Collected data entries
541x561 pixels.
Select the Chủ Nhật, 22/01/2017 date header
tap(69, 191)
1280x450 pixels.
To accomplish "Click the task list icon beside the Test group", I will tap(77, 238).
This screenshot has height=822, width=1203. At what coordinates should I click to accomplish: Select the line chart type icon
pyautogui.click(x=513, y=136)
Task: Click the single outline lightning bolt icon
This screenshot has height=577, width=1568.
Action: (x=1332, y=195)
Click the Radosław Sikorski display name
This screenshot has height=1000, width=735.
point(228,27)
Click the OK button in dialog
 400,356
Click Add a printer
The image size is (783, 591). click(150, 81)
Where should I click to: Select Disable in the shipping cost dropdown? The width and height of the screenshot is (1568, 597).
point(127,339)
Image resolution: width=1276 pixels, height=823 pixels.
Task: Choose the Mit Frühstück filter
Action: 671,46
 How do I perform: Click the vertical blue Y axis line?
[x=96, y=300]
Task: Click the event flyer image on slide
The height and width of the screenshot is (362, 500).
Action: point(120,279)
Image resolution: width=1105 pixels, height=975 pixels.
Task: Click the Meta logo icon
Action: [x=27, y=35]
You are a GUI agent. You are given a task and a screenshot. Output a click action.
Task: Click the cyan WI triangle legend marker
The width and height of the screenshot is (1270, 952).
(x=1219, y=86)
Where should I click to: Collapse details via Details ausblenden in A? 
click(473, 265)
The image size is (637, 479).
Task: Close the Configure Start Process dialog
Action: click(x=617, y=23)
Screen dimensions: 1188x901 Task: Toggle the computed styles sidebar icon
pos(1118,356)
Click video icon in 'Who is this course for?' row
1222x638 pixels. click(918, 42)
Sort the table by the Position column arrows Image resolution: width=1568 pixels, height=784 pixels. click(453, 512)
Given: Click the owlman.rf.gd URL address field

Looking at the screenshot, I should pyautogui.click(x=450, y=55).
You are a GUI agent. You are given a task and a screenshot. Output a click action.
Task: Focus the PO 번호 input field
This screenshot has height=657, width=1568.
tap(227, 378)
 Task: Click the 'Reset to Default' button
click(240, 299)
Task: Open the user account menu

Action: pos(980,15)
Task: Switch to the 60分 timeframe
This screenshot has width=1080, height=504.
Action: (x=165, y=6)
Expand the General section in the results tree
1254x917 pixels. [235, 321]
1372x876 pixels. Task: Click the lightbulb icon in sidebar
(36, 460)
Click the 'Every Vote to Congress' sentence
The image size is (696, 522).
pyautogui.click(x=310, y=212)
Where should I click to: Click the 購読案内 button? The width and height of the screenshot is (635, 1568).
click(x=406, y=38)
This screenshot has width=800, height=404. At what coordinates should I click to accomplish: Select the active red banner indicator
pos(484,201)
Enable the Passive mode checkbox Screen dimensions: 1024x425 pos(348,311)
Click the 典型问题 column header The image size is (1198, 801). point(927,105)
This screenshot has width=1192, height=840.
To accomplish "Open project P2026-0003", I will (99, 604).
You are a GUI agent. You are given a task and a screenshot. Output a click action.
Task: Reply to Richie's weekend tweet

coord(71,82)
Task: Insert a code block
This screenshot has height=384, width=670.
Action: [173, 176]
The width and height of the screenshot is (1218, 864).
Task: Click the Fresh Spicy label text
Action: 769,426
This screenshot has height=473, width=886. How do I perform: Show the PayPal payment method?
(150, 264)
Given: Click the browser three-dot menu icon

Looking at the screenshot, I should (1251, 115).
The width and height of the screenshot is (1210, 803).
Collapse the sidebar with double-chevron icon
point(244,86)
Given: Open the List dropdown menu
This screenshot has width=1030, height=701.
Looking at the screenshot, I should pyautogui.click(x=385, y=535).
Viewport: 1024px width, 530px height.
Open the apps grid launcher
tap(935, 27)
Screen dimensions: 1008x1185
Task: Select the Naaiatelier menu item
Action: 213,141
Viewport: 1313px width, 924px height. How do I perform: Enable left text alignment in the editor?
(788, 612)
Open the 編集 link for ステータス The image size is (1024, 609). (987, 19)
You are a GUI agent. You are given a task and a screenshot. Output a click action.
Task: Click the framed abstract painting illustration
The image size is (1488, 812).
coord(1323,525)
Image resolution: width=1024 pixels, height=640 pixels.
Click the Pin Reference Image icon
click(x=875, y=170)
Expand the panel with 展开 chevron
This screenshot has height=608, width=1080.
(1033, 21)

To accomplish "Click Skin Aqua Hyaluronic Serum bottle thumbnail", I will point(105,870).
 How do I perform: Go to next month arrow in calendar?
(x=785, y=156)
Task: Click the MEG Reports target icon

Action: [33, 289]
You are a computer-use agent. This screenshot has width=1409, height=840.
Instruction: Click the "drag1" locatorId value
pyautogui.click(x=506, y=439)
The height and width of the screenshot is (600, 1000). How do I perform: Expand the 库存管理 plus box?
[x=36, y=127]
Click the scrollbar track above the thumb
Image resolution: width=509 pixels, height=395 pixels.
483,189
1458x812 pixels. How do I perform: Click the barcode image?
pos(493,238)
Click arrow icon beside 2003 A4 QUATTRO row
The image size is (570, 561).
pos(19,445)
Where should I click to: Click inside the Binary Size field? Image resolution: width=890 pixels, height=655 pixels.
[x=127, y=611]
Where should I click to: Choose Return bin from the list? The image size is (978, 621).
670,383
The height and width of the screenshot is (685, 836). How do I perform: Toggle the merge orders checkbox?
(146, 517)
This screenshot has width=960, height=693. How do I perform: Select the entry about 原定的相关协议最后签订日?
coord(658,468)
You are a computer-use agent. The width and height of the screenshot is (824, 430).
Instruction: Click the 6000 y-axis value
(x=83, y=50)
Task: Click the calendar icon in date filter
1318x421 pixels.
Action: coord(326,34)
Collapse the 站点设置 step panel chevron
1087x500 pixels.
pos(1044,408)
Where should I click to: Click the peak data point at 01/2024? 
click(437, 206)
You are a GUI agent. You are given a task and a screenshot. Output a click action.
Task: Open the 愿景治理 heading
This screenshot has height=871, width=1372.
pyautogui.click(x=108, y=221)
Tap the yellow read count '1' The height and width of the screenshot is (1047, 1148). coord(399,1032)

(Directions): Only the number is wanted here. How many lines in the entries contain "computer"?

(Problem solution): 2